Vegetarians hit a high 'C.' - vitamin C - In the News
Vegetarian Times, Oct, 1995
To the countless reasons to eat fruits and vegetables, add one more: increased levels of vitamin C may be the reason vegetarians have lower blood pressure than the average American population.
Researchers have found an association between vitamin C (ascorbic acid) intake and low resting blood pressure in vegetarian adults. The study - the first to investigate vitamin C levels in vegtarians - was presented to the national conference in Experimental Biology in Atlanta last spring and is currently being considered for publication in peer-reviewed journals.

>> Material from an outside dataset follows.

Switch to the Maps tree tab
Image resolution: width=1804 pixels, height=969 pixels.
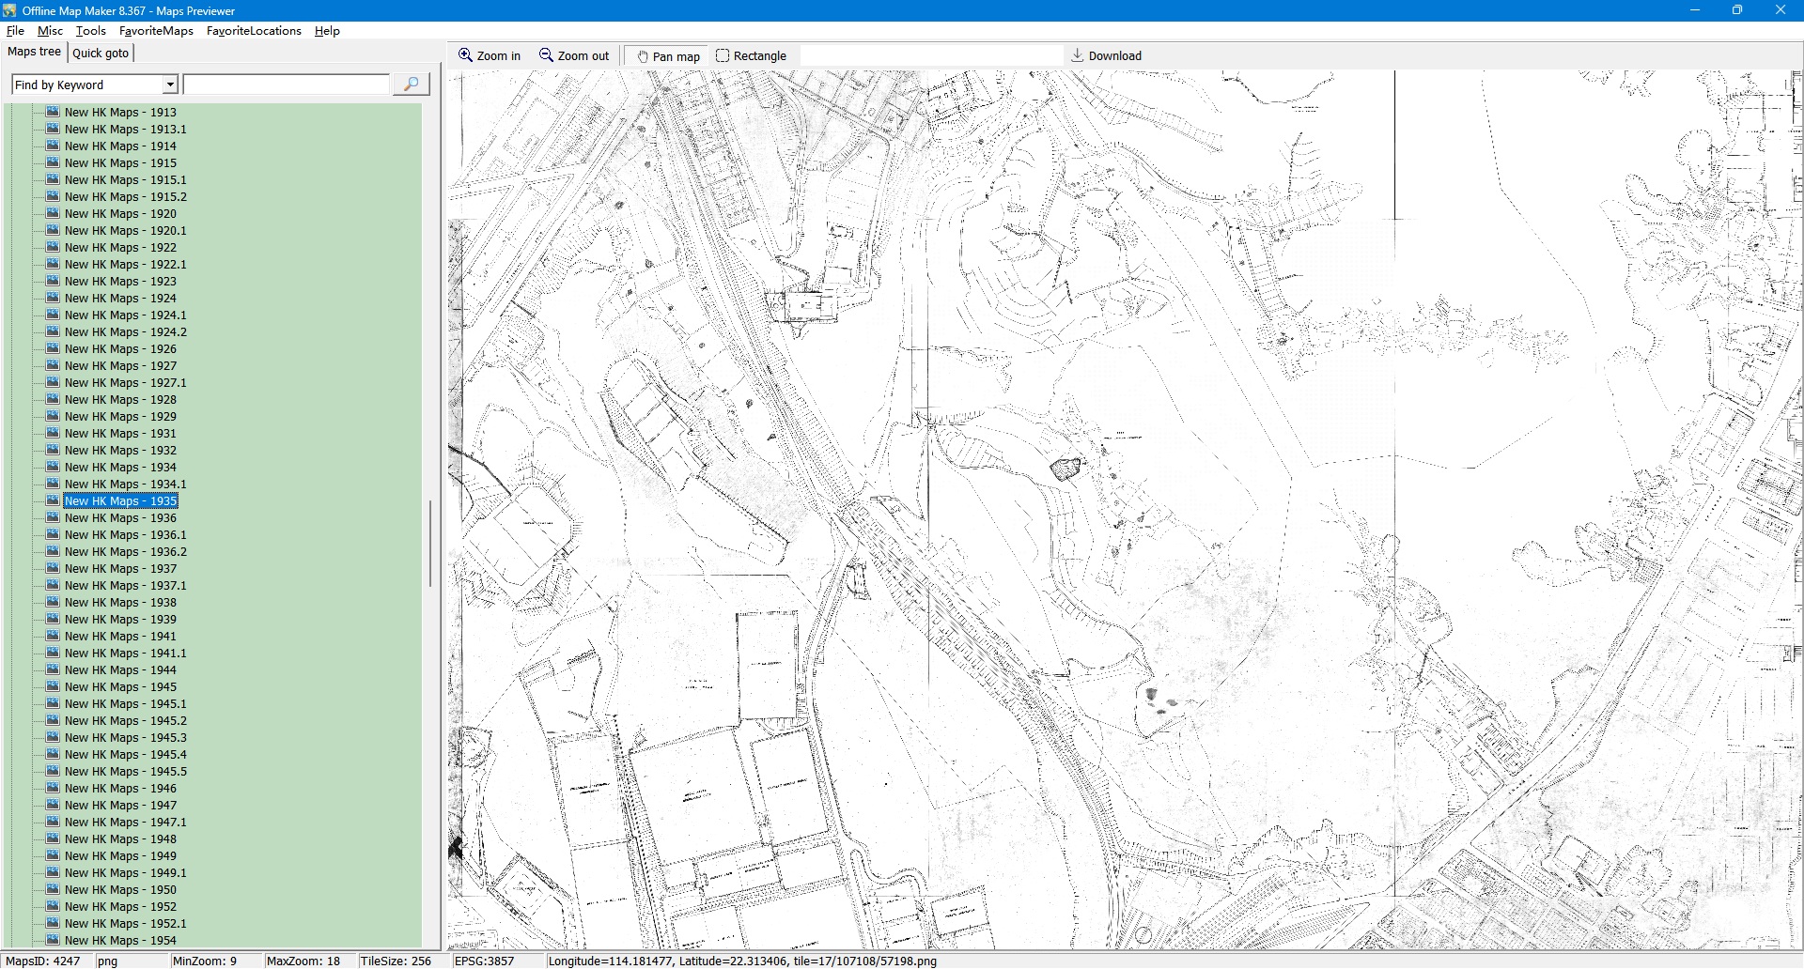pyautogui.click(x=34, y=52)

The new study follows one published in the American Journal of Clinical Nutrition (vol. 59, 1994) that associates vegetarianism with lower average blood pressure, lower risk of hypertension and lower blood cholesterol levels - all factors that translate into lower risk for premature cardiovascular diseases. Both studies were conducted by scientists at Colorado State University in Ft. Collins, who analyzed the diets of 167 vegetarian and meat-eating Seventh-day Adventist, African-American adults. Of the group, 16 percent of those who ate a vegetarian diet were confirmed to be hypertensive, compared to 36 percent of the meat eaters who also ate plenty of fruits and vegetables. "There are a lot of healthy aspects to a vegetarian diet besides not eating meat," says M. Lynn Toohey, one of the investigators. "Higher levels of vitamin C may be one of them." Toohey says she and her colleagues analyzed other dietary components, such as fiber, fat and trace minerals, before identifying the inverse relationship between vitamin C and blood pressure.
Other studies also make a connection between vitamin C and cardiovascular health. Researchers at the U.S. Department of Agriculture's Human Nutrition Research Center on Aging at Tufts University in Medford, Mass., found that vitamin C deficiency increases cholesterol levels in animals, though observations on human populations have been less consistent. Studies in 1991 and 1993, also in the American Journal of Clinical Nutrition, support the possibility that vitamin C protects against human coronary disease.
Experts say it's premature to conclude that vitamin C prevents heart disease, at least until a broad-based, double-blind, randomized clinical trial is done. "We [haven't] determined whether or not increasing vitamin C in the diet or by supplement will improve blood pressure and the lipid profile," says Christopher Melby, D.H.Sc., associate professor of human nutrition at Colorado State, adding that until the hypothesis is proven, everyone should follow the age-old advice to eat plenty of fruits and vegetables.